10. January 2025

Successful project completion in Syria

In the last two years, over 100 orphans who lost their families in the earthquake in Idlib in February 2023 have been rescued in Syria. These children often lived completely on their own in the rubble for weeks, without shelter or help, looking for food in the rubbish and with no roof over their heads. Many of the children were severely traumatised, injured or ill. The project took the children in, had them medically examined and treated. Some of the children had infections that had to be treated with antibiotics, others were so ill that they had to be hospitalised. Almost all of them were severely malnourished and had behavioural problems that indicated trauma. The children also underwent psychological treatment (some still do) to enable them to talk about their experiences and the loss of home, family and identity. The healing of these children is not yet complete, they and the families who took them in still need support, but they are on the right track.

Three of these children are the brothers Esat, Phekda and Aadil, whose story was provided to us by our partner organisation and which we would like to share:

The brothers Esat (10), Phekda and Aadil (twins, both 7) have lost their entire family. Their father died a year ago from rocket fire and they lived with their mother Sama and their one-and-a-half-year-old brother Abdi in the back room of an abandoned bakery, where there was a wood-burning stove but they didn’t use it because they couldn’t afford the wood to light it.

When the earthquake struck, the mother and her little brother were buried in this back room. The three brothers had to watch as their mother died hours later, trapped under the rubble. They took their little brother Abdi to a military hospital, where he was operated on, but the children were then sent home again. In the chaos, no one asked if there was a home, if there were adults to look after them. It is unimaginable how the three boys leave the military hospital with their brother in their arms and have no idea what will happen now and what they should do.

They spent the first night in the ruins of the bakery with their dead mother. But the next morning they were told that the rescue work was still going on and they couldn’t stay here. It may be inconceivable to us that there was no office in charge, no reception centre where they could be cared for, but there was chaos in Idlib, which was already a war zone before the earthquake. 

Esat, Phekda, Aadil and Abdi didn’t know where to go. Every night they slept in a different place and during the day they wandered around the ruined city looking for food. Esat remembers that little Abdi cried all the time. ‘We took it in turns to carry him, but he just wouldn’t stop. And it was so cold. And there were constant aftershocks that scared us so much.’ The three older children don’t know whether it was days or weeks that passed like this, but one morning they woke up behind the workshop where they had gone to sleep and it was quiet. Abdi no longer moved. They didn’t speak for minutes, says Phekda, as they each tried to realise that their little brother had died at just 19 months old.
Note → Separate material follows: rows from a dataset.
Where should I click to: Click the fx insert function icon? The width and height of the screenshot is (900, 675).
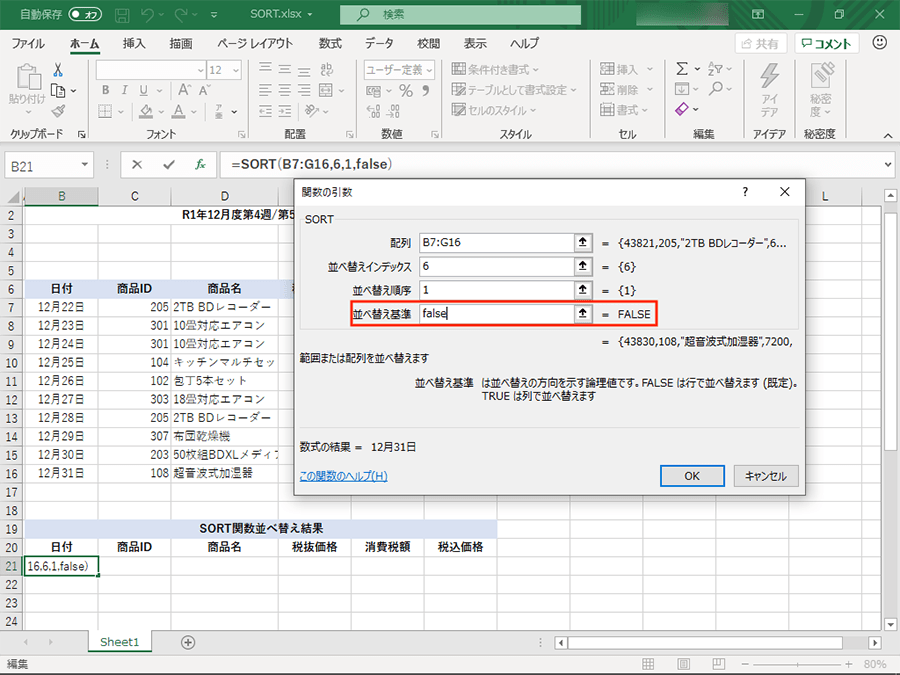200,164
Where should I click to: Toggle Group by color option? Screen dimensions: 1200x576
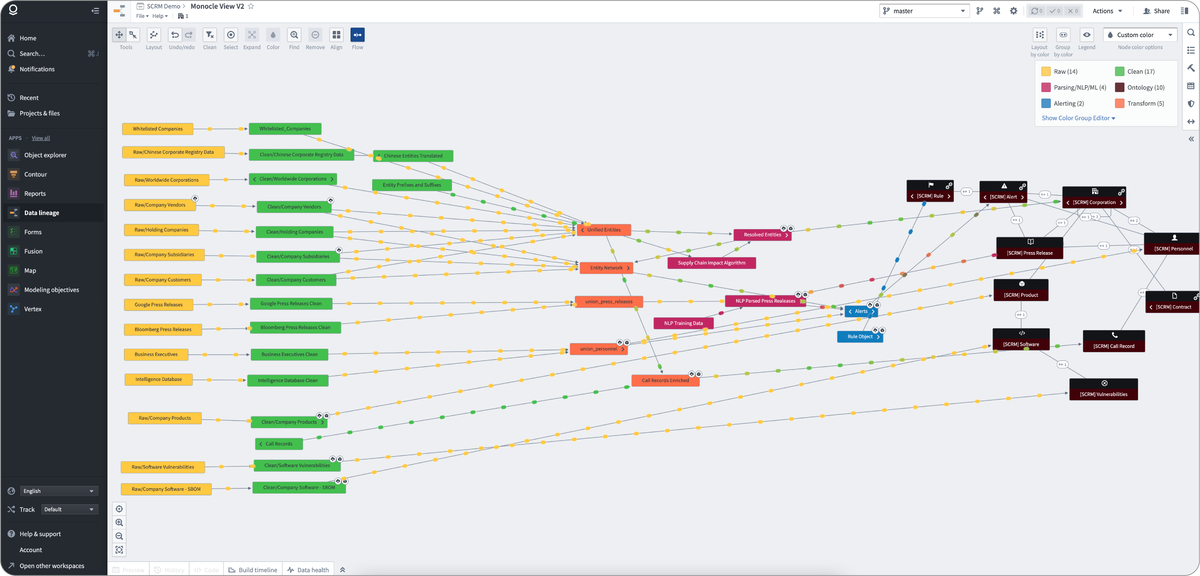tap(1064, 34)
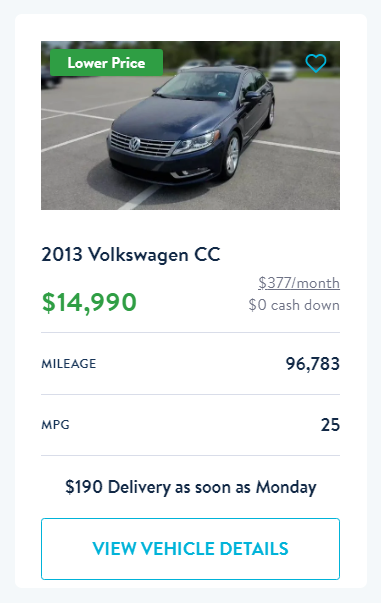Favorite this car with the heart icon
Screen dimensions: 381x603
316,63
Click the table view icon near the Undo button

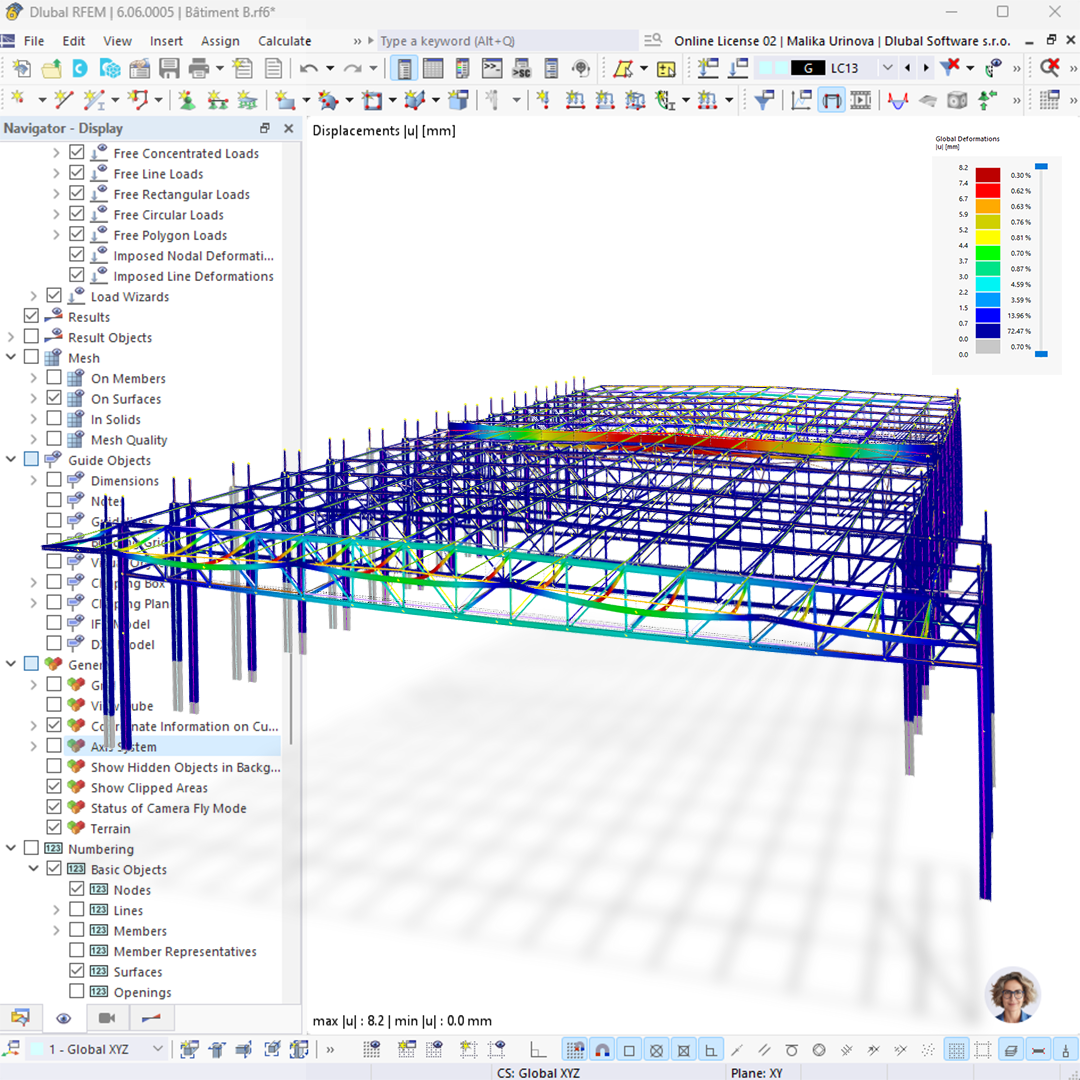(435, 68)
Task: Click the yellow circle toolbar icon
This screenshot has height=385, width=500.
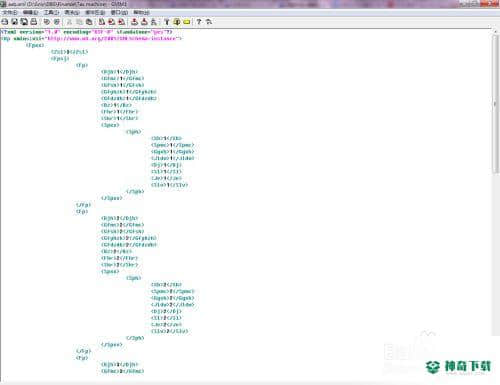Action: (x=177, y=22)
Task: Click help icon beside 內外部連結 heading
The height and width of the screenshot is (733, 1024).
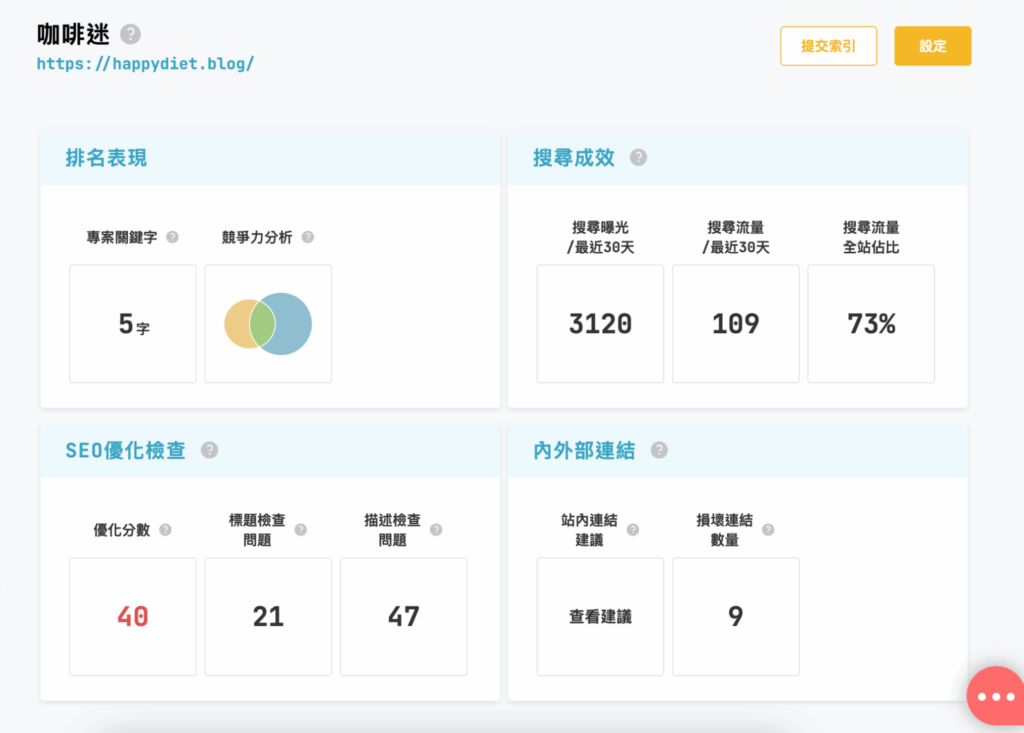Action: click(659, 450)
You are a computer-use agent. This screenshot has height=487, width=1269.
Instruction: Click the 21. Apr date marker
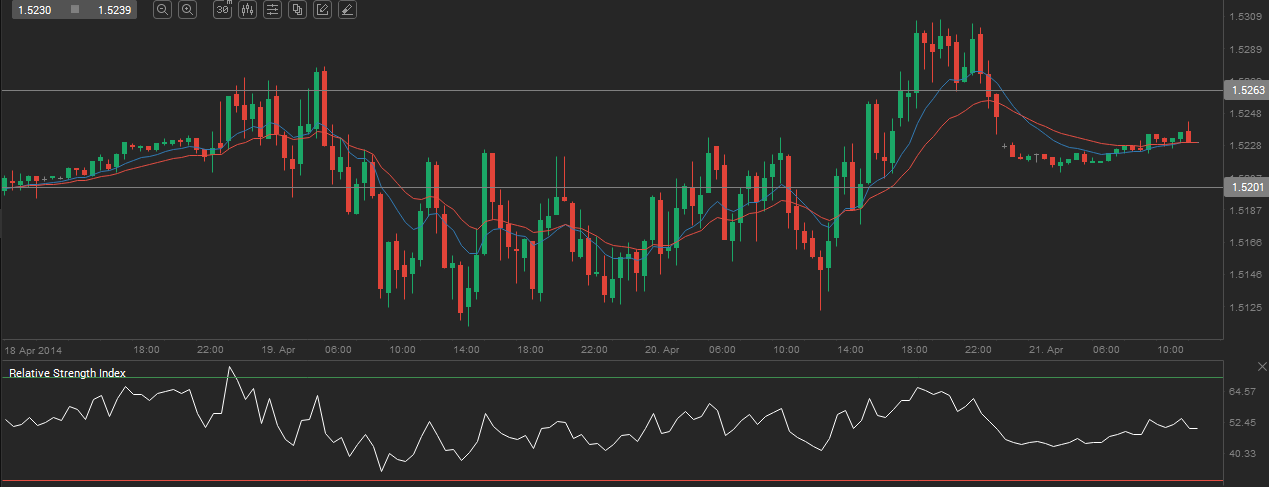tap(1048, 350)
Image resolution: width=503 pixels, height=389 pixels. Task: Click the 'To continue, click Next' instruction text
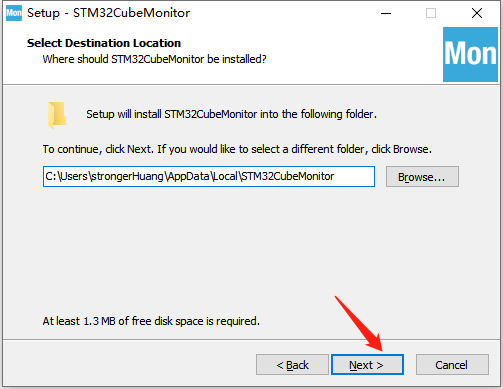click(x=237, y=149)
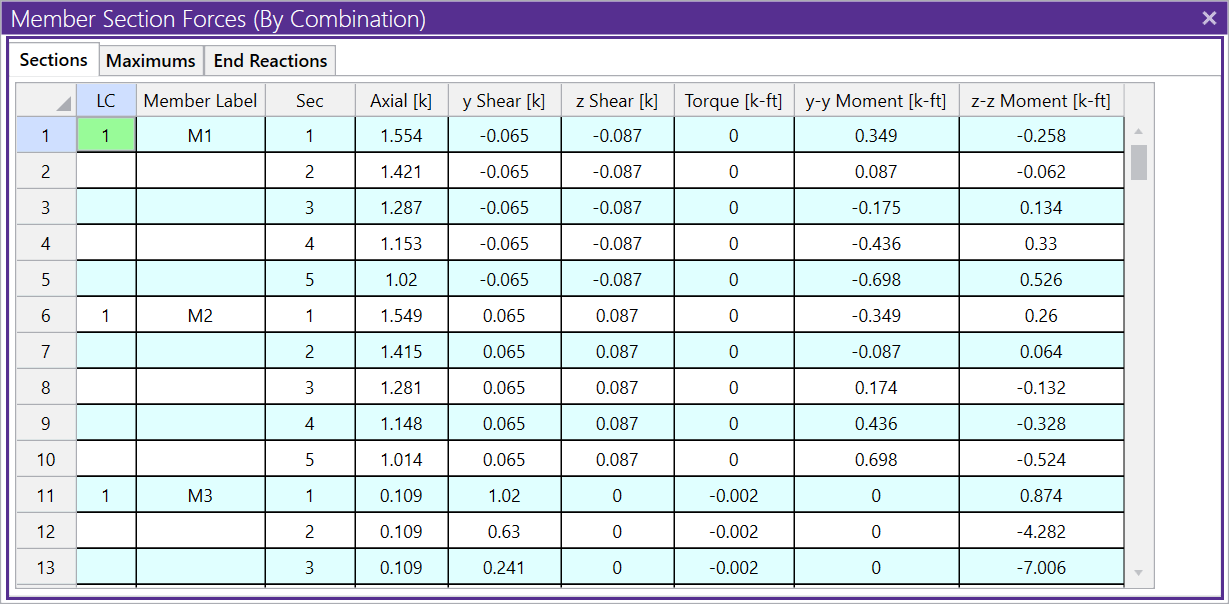This screenshot has height=604, width=1229.
Task: Select the Axial [k] column header
Action: (x=401, y=101)
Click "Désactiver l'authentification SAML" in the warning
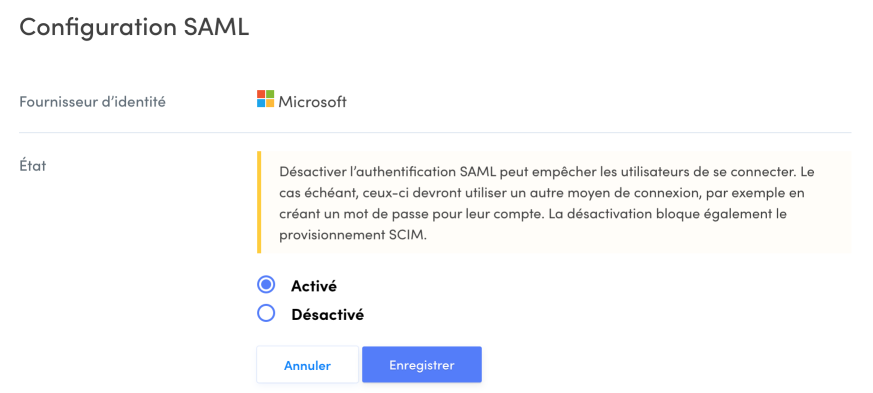The image size is (873, 393). 388,171
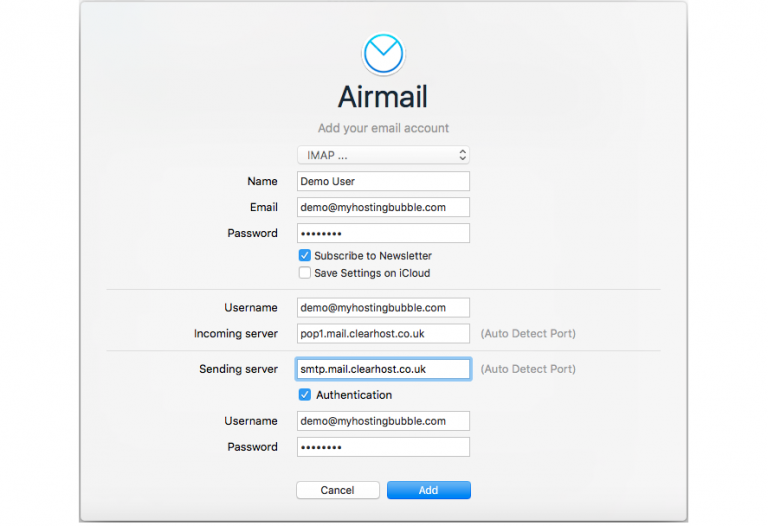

The three brothers buried their little brother Abdi in a field. Three primary school children, all alone, because there was no help in the chaos. ‘Life goes on’ is a phrase that we like to say here in Germany when something bad happens to others and is intended to comfort them. And for Esat, Phekda and Aadil, life simply went on. Without parents. Without a brother. Without a home. There were always people who asked if they no longer had a home when they begged or stole food, but when the boys denied this, when they said they were all alone, there was nothing their counterparts could do. A natural disaster in the middle of a war. Chaos in the middle of a massacre. There was no help.

The first contact was in May, when the boys lined up at a food distribution centre. It was clear to see that they needed far more than bread, juice and cheese. We are therefore delighted to have found a new family for Esat, Phekda and Aadil, where they feel safe and secure. ‘Life goes on”: they wake up every morning in their tent in the peacock camp, where they live with their new parents and two sisters, they eat together with their new family, attend the peacock school, do their homework in the afternoon and slowly, step by step, return to a “normal life”.

Like the three brothers, the peacock camp has given over 100 other children the opportunity to look to the future with optimism and lay the foundations for shaping their future lives. Our partner organisation has provided great help in this particularly challenging environment, built up structures and developed sources of funding so that help alliance financing for the project could be completed at the end of 2024.